Re: [PATCH 1/2] x86: notify hypervisor about guest entering s2idle state

From: Limonciello, Mario
Date: Mon Jun 20 2022 - 12:32:45 EST


On 6/20/2022 10:43, Grzegorz Jaszczyk wrote:
czw., 16 cze 2022 o 18:58 Limonciello, Mario
<mario.limonciello@xxxxxxx> napisał(a):

On 6/16/2022 11:48, Sean Christopherson wrote:
On Wed, Jun 15, 2022, Grzegorz Jaszczyk wrote:
pt., 10 cze 2022 o 16:30 Sean Christopherson <seanjc@xxxxxxxxxx> napisał(a):
MMIO or PIO for the actual exit, there's nothing special about hypercalls. As for
enumerating to the guest that it should do something, why not add a new ACPI_LPS0_*
function? E.g. something like

static void s2idle_hypervisor_notify(void)
{
if (lps0_dsm_func_mask > 0)
acpi_sleep_run_lps0_dsm(ACPI_LPS0_EXIT_HYPERVISOR_NOTIFY
lps0_dsm_func_mask, lps0_dsm_guid);
}

Great, thank you for your suggestion! I will try this approach and
come back. Since this will be the main change in the next version,
will it be ok for you to add Suggested-by: Sean Christopherson
<seanjc@xxxxxxxxxx> tag?

If you want, but there's certainly no need to do so. But I assume you or someone
at Intel will need to get formal approval for adding another ACPI LPS0 function?
I.e. isn't there work to be done outside of the kernel before any patches can be
merged?

There are 3 different LPS0 GUIDs in use. An Intel one, an AMD (legacy)
one, and a Microsoft one. They all have their own specs, and so if this
was to be added I think all 3 need to be updated.

Yes this will not be easy to achieve I think.


As this is Linux specific hypervisor behavior, I don't know you would be
able to convince Microsoft to update theirs' either.

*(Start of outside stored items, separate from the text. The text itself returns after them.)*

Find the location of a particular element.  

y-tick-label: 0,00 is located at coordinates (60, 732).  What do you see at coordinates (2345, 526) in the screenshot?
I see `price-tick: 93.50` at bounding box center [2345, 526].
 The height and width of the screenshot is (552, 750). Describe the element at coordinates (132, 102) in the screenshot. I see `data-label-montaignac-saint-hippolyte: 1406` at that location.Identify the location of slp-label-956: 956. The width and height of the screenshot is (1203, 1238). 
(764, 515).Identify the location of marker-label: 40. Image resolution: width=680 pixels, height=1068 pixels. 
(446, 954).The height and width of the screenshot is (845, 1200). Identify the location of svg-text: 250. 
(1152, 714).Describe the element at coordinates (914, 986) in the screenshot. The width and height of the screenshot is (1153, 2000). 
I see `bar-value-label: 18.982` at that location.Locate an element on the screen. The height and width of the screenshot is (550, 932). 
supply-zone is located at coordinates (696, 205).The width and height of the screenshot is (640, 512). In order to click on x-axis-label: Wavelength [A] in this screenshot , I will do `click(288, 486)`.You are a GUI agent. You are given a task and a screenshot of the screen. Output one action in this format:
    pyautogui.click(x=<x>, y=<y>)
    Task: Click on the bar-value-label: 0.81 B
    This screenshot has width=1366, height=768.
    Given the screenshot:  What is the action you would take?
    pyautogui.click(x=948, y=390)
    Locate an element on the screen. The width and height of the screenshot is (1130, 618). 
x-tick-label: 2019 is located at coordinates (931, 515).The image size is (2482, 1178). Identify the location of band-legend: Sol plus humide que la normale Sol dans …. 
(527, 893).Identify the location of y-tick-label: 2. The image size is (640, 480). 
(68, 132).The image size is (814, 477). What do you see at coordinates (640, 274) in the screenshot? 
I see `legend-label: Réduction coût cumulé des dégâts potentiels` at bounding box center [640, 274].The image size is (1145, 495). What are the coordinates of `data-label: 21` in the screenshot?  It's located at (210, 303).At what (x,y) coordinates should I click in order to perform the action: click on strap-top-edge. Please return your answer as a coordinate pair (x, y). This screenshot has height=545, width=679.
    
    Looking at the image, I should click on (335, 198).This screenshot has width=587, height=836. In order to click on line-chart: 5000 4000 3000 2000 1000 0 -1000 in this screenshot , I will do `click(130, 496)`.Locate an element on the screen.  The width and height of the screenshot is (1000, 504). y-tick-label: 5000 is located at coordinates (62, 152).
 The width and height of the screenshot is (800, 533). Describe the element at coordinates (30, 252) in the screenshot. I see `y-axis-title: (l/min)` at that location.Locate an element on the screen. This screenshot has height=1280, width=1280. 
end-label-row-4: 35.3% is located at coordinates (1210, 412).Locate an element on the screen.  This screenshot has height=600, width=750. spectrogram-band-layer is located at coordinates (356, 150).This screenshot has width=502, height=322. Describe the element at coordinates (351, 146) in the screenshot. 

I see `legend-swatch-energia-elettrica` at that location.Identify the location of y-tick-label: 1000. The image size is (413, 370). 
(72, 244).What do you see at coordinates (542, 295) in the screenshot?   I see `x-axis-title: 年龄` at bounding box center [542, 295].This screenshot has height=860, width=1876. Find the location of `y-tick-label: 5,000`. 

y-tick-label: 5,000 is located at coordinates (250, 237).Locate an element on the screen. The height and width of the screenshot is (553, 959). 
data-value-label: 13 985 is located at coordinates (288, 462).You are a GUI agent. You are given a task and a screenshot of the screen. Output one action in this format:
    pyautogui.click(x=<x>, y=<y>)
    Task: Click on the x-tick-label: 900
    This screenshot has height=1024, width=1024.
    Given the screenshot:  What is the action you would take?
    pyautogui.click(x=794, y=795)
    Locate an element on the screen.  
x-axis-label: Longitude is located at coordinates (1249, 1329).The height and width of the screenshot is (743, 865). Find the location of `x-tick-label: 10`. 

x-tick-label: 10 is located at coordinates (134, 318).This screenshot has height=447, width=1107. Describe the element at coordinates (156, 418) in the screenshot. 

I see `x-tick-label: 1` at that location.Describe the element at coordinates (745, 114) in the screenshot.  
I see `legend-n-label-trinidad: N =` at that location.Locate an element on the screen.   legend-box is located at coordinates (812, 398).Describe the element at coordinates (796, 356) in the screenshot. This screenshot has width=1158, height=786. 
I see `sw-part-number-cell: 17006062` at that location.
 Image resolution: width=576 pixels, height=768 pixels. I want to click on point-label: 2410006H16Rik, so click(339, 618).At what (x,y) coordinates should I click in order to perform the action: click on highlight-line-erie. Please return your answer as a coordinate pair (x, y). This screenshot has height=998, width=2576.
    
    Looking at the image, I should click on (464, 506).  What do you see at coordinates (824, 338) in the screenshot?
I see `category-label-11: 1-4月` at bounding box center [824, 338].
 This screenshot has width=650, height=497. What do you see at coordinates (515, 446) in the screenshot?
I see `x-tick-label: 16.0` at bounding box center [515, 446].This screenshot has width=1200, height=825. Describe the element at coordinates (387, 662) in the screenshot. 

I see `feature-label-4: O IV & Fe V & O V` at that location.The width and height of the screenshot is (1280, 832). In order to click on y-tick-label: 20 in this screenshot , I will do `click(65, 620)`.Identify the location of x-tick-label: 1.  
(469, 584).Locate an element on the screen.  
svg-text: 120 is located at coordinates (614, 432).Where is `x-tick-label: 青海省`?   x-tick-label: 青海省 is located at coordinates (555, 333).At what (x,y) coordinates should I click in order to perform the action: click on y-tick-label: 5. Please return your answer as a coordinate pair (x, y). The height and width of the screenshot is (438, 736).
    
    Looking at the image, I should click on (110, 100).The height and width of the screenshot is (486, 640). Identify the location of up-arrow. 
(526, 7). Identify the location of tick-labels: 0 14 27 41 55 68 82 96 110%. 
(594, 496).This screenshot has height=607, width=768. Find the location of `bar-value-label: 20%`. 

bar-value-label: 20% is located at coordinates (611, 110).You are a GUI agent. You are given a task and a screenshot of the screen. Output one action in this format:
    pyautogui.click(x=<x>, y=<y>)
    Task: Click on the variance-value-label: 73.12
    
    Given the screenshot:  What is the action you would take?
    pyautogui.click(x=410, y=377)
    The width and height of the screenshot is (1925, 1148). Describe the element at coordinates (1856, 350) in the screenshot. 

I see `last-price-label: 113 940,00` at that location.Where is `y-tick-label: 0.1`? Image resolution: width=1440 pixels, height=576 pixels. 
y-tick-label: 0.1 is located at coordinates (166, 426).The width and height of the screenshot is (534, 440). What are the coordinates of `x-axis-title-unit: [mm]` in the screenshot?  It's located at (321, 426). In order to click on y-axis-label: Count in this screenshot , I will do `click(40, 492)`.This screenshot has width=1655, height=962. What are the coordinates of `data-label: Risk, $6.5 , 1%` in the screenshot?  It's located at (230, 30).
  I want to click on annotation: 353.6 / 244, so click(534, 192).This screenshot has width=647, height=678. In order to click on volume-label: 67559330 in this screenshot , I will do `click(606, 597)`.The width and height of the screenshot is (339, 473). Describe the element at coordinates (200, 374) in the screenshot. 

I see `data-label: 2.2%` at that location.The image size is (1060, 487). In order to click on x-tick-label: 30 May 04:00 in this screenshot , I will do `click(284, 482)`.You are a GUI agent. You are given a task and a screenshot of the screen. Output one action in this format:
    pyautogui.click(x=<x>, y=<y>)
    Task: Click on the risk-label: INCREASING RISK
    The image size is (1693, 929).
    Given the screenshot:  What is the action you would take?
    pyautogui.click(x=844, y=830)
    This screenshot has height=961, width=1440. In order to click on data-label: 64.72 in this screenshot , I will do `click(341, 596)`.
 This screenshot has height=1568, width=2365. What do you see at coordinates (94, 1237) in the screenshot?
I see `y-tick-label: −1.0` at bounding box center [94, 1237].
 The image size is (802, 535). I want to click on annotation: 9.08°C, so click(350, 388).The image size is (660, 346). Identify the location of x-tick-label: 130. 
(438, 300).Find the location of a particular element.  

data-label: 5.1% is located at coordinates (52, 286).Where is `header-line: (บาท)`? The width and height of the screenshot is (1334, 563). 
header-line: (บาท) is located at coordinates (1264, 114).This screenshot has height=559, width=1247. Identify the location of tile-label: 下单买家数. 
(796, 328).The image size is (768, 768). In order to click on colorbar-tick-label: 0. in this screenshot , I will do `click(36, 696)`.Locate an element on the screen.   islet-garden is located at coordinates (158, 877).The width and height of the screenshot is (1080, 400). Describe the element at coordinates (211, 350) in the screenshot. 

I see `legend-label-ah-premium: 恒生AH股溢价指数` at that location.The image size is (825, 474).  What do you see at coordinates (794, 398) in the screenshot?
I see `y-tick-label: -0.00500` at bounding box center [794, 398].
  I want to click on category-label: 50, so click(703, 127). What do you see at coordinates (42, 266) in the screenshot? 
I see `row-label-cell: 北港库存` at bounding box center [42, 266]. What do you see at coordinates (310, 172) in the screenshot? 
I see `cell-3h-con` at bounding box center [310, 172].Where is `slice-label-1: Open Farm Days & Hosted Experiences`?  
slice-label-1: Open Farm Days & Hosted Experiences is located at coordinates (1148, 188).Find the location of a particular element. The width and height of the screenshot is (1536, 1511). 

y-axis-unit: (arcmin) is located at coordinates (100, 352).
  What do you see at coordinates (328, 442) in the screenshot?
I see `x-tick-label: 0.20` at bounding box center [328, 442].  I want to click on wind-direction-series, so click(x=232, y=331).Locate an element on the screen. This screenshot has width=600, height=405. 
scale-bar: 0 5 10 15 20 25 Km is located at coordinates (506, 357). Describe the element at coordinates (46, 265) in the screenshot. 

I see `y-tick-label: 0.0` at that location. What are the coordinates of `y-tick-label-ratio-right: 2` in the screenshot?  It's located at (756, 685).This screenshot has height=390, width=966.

How about using s2idle_devops? There is a prepare() call and a
restore() call that is set for each handler. The only consumer of this
ATM I'm aware of is the amd-pmc driver, but it's done like a
notification chain so that a bunch of drivers can hook in if they need to.

Then you can have this notification path and the associated ACPI device
it calls out to be it's own driver.

Thank you for your suggestion, just to be sure that I've understand
your idea correctly:
1) it will require to extend acpi_s2idle_dev_ops about something like
hypervisor_notify() call, since existing prepare() is called from end
of acpi_s2idle_prepare_late so it is too early as it was described in
one of previous message (between acpi_s2idle_prepare_late and place
where we use hypercall there are several places where the suspend
could be canceled, otherwise we could probably try to trap on other
acpi_sleep_run_lps0_dsm occurrence from acpi_s2idle_prepare_late).


The idea for prepare() was it would be the absolute last thing before the s2idle loop was run. You're sure that's too early? It's basically the same thing as having a last stage new _DSM call.

What about adding a new abort() extension to acpi_s2idle_dev_ops? Then you could catch the cancelled suspend case still and take corrective action (if that action is different than what restore() would do).

2) using newly introduced acpi_s2idle_dev_ops hypervisor_notify() call
will allow to register handler from Intel x86/intel/pmc/core.c driver
and/or AMD x86/amd-pmc.c driver. Therefore we will need to get only
Intel and/or AMD approval about extending the ACPI LPS0 _DSM method,
correct?


Right now the only thing that hooks prepare()/restore() is the amd-pmc driver (unless Intel's PMC had a change I didn't catch yet).

I don't think you should be changing any existing drivers but rather introduce another platform driver for this specific case.

So it would be something like this:

acpi_s2idle_prepare_late
-> prepare()
--> AMD: amd_pmc handler for prepare()
--> Intel: intel_pmc handler for prepare() (conceptual)
--> HYPE0001 device: new driver's prepare() routine

So the platform driver would match the HYPE0001 device to load, and it wouldn't do anything other than provide a prepare()/restore() handler for your case.

You don't need to change any existing specs. If anything a new spec to go with this new ACPI device would be made. Someone would need to reserve the ID and such for it, but I think you can mock it up in advance.

I wonder if this will be affordable so just re-thinking loudly if
there is no other mechanism that could be suggested and used upstream
so we could notify hypervisor/vmm about guest entering s2idle state?
Especially that such _DSM function will be introduced only to trap on
some fake MMIO/PIO access and will be useful only for guest ACPI
tables?


Do you need to worry about Microsoft guests using Modern Standby too or is that out of the scope of your problem set? I think you'll be a lot more limited in how this can behave and where you can modify things if so.